● **GOAL**:
Echo the items below word for word, from the first line through the line containing "click(68, 688)".

● **Stored data**:
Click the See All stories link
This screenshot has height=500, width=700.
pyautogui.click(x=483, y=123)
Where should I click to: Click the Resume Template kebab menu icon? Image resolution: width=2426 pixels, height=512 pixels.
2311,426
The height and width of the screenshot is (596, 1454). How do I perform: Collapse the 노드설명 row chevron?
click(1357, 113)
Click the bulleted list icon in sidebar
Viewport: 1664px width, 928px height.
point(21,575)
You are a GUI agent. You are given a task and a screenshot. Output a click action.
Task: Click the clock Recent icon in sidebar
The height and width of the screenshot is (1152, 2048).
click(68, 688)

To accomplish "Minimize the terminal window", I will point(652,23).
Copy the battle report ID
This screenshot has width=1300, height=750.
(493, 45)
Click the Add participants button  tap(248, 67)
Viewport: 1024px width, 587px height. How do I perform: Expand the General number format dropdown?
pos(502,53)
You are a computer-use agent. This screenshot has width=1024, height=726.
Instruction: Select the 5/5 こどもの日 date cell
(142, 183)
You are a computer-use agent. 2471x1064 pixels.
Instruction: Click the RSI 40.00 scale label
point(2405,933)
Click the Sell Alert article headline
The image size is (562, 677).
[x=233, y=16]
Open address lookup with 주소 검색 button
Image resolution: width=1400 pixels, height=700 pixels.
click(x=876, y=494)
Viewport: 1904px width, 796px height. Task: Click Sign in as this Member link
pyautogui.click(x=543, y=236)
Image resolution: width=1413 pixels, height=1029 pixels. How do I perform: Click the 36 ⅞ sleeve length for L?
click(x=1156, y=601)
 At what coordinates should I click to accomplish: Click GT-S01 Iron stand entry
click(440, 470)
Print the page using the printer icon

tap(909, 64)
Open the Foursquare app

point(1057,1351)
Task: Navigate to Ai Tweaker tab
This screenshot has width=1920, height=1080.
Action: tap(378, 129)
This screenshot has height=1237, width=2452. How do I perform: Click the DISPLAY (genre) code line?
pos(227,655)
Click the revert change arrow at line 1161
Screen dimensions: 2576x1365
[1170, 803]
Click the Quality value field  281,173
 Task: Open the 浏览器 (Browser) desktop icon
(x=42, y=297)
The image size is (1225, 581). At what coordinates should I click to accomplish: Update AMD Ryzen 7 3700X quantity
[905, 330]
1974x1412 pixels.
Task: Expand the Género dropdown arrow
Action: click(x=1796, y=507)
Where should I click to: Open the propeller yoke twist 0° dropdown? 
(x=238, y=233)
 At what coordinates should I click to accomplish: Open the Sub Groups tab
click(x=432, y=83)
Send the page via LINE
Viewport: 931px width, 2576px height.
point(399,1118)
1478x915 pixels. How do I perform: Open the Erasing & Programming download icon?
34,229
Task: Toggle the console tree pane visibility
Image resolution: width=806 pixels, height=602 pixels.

● **WORKED ANSWER**:
Click the See All stories link
This screenshot has height=500, width=700.
pyautogui.click(x=483, y=123)
Where should I click to: Click the Resume Template kebab menu icon? Image resolution: width=2426 pixels, height=512 pixels.
2311,426
The height and width of the screenshot is (596, 1454). How do I perform: Collapse the 노드설명 row chevron?
click(1357, 113)
Click the bulleted list icon in sidebar
Viewport: 1664px width, 928px height.
point(21,575)
You are a GUI agent. You are given a task and a screenshot. Output a click action.
Task: Click the clock Recent icon in sidebar
The height and width of the screenshot is (1152, 2048).
click(68, 688)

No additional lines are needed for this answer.